A critical element of the new GP contract is the requirement for a shift in the way that primary care services are delivered through enhanced and expanded multidisciplinary care teams, which are made up of a variety of professionals who each contribute their unique skills to the delivery of person-centred care and improving outcomes for individuals and local communities. There is no defined structure for a multidisciplinary team, but a significant degree of flexibility is encouraged to ensure that the services that are provided meet local needs. That is central to the work of health and social care partnerships.
Is the cabinet secretary aware that the Lanarkshire GPs’ pilot deployment of occupational therapists in primary care has reduced GP visits by up to 72 per cent and has resulted in patients who have mental health issues being seen by the occupational therapist immediately, with more severe cases being referred to the appropriate service? In view of that result, does the Scottish Government have plans to promote the recruitment of more occupational therapists?

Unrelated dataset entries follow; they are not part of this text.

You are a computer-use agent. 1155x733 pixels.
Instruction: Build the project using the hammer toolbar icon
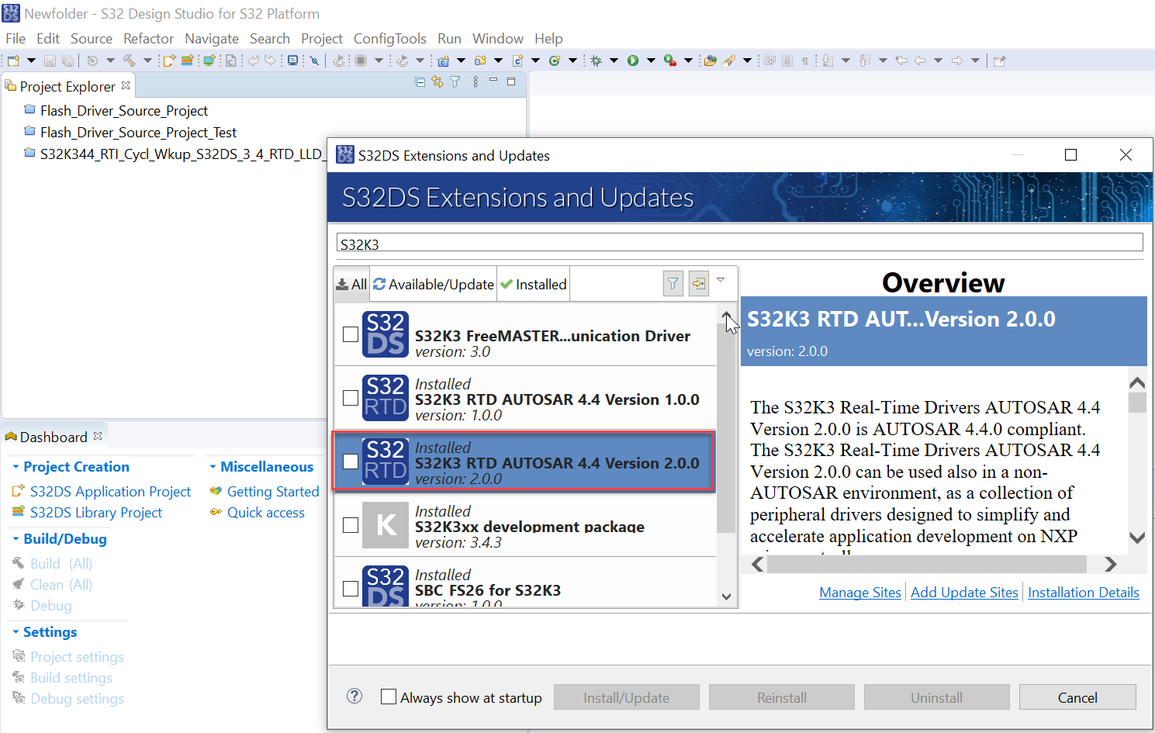point(130,60)
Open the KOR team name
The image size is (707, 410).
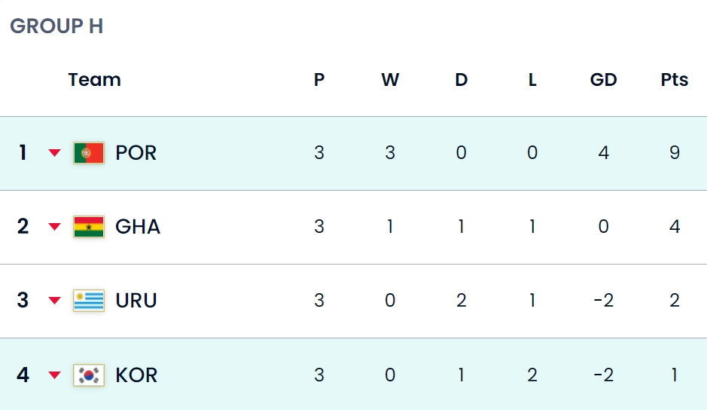pyautogui.click(x=136, y=375)
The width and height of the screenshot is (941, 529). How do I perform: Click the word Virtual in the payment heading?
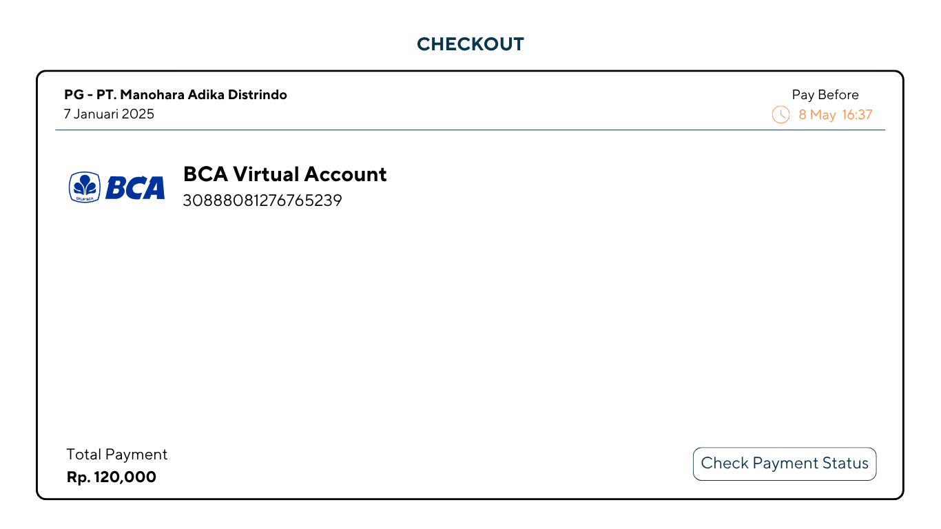click(267, 174)
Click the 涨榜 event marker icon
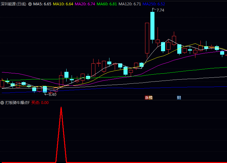 (149, 97)
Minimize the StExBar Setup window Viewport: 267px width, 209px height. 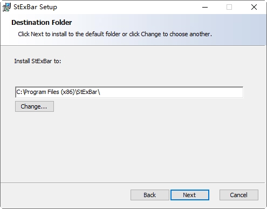(205, 7)
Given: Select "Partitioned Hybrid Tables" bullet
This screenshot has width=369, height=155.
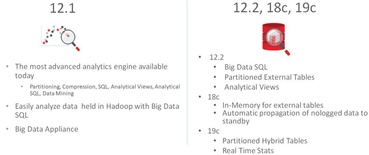Looking at the screenshot, I should point(265,141).
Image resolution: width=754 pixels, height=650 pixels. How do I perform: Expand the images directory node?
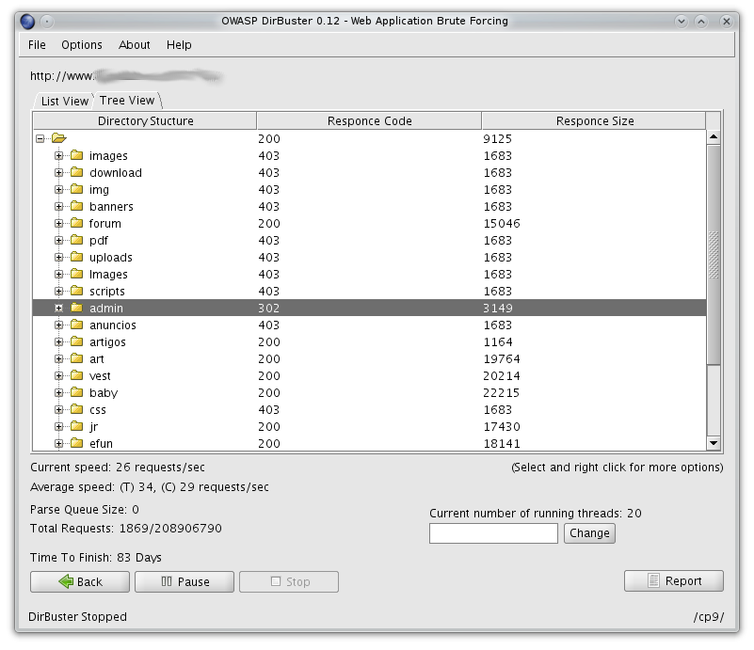[x=58, y=156]
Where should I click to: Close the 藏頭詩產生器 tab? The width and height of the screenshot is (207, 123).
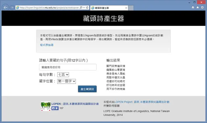(126, 8)
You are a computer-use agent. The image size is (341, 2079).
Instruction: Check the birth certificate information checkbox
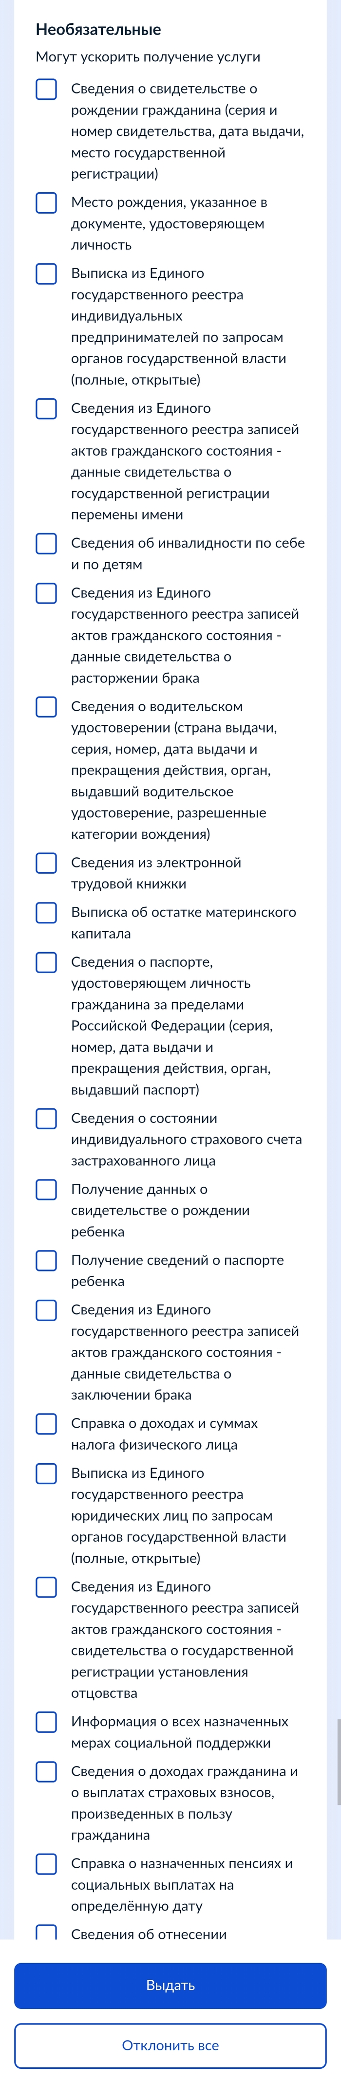click(46, 89)
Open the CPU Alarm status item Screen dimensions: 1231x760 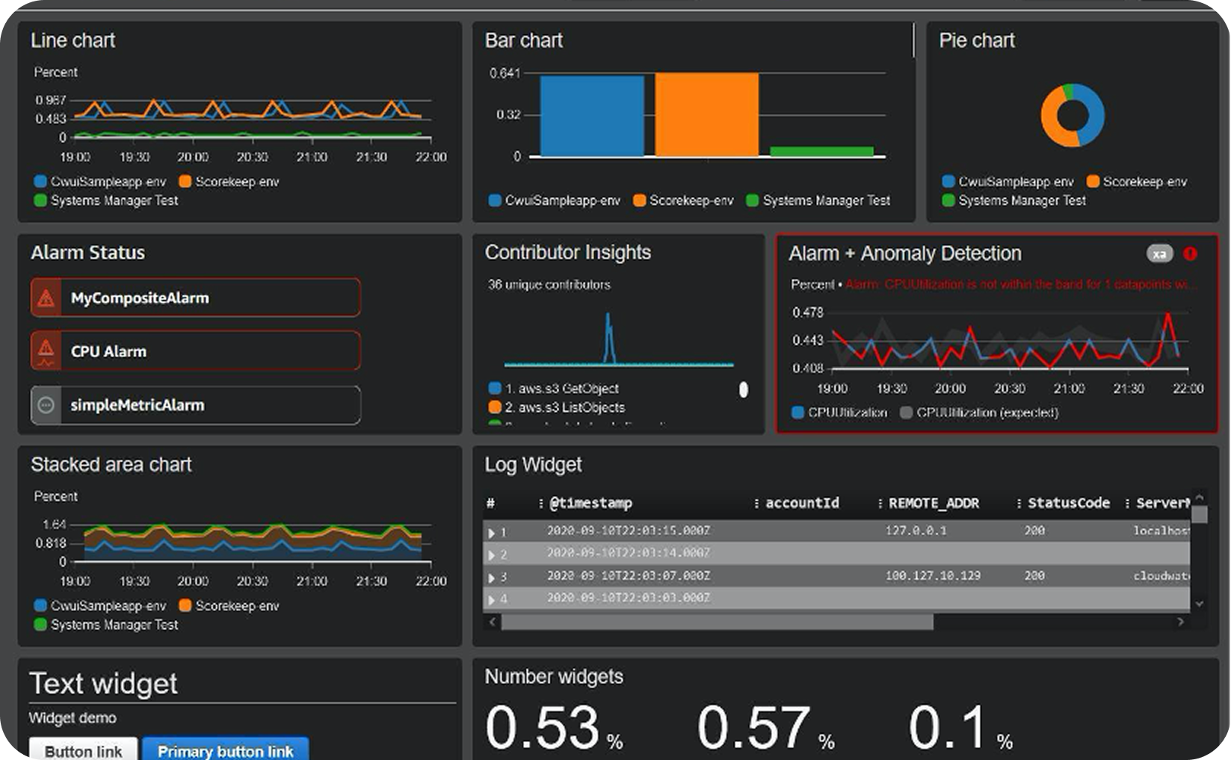[196, 351]
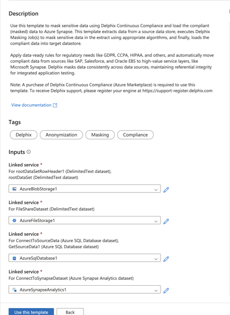This screenshot has height=315, width=230.
Task: Click Use this template button
Action: pyautogui.click(x=31, y=312)
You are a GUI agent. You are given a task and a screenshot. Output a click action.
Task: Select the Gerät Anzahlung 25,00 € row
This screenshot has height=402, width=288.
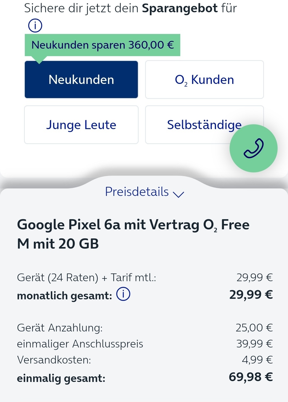pyautogui.click(x=145, y=328)
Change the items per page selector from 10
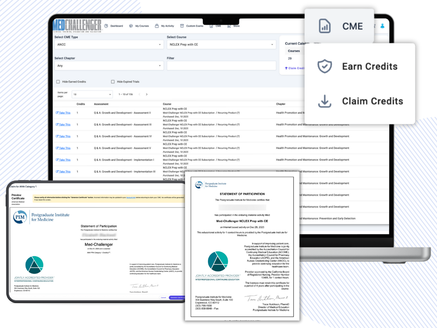437x328 pixels. [93, 94]
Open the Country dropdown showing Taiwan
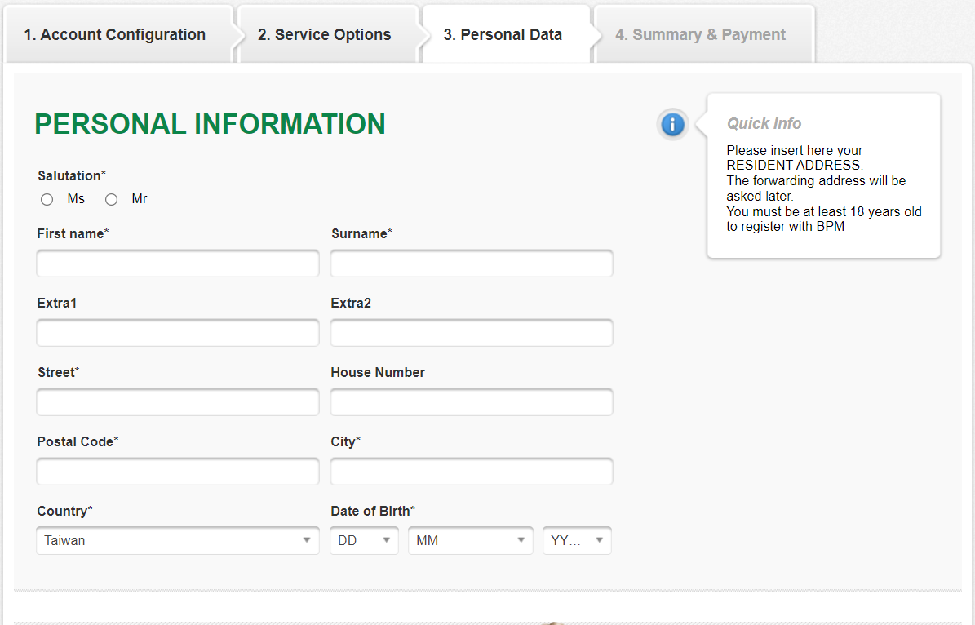The height and width of the screenshot is (625, 975). click(x=178, y=540)
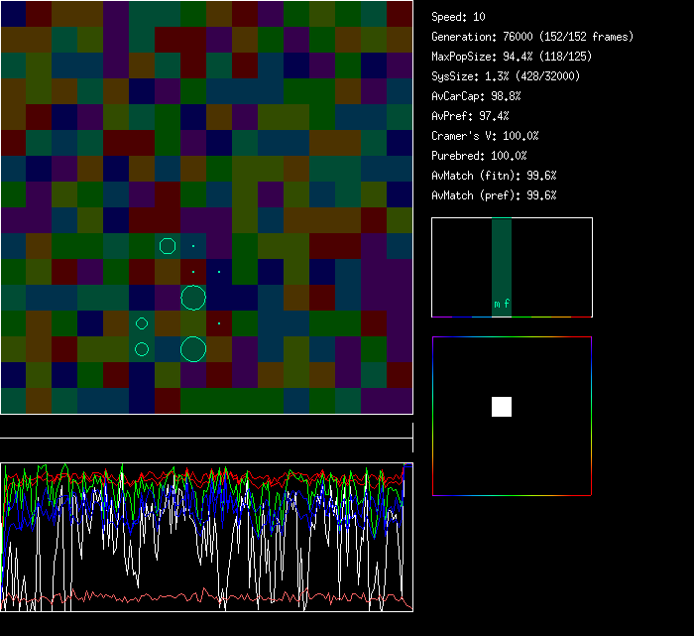Click the upper large cyan circle
The image size is (694, 636).
[193, 297]
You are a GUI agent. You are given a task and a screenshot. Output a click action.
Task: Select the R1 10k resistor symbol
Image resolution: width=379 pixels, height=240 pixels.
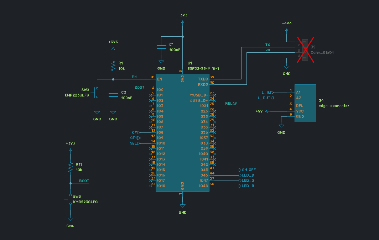tap(113, 66)
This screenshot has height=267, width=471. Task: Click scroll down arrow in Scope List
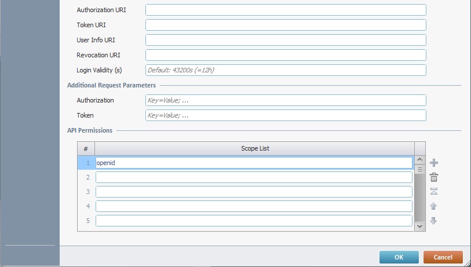click(x=419, y=227)
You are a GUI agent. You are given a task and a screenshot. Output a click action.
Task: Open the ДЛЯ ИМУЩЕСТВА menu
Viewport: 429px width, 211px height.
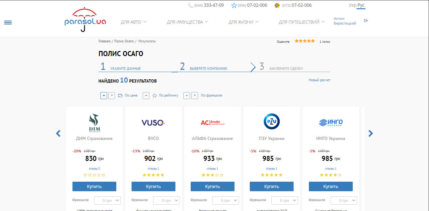tap(187, 22)
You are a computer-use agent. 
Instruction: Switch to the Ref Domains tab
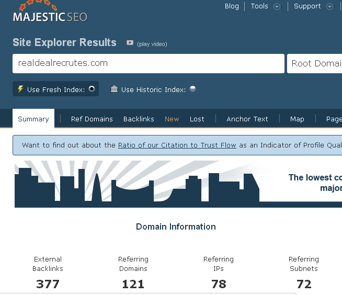(x=92, y=119)
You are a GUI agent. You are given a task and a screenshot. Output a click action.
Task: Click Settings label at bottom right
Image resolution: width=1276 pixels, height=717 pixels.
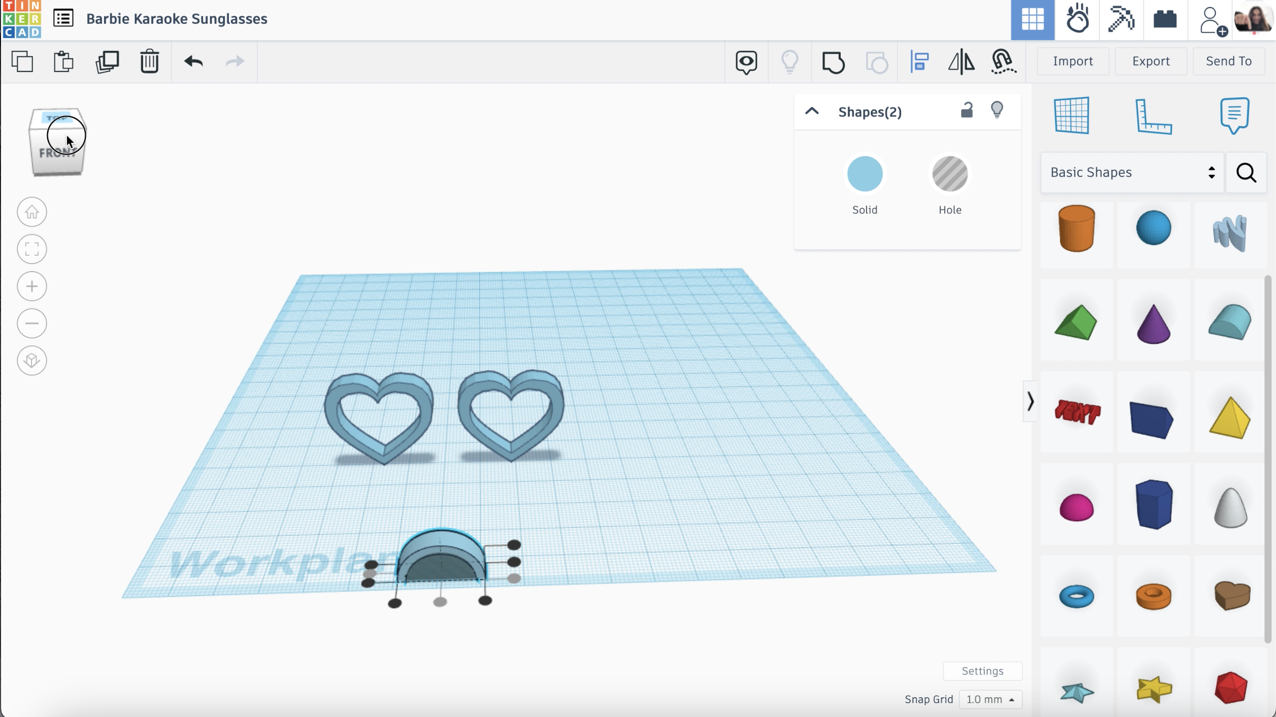pyautogui.click(x=982, y=669)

I am aware of the success of the initiative in Lanarkshire. The idea of cluster-based GP practices working together to encourage the spread of good practice across the work that they undertake forms part of the GP contracts. The work will be tailored to identify the measures that are best suited to meeting the needs of the local population. In some instances, that will involve increasing physiotherapy. In all GP practices, it will involve pharmacology, and we have already recruited to ensure that 50 per cent of our GP practices have access to that service. The work that is carried out will inform what we need to do for the purpose of workforce planning. We have taken steps in relation to physiotherapy training, pharmacist training and occupational therapists. We will continue to review what emerges from the identification of local need and demand, in order to ensure that our workforce planning can match that as well as possible.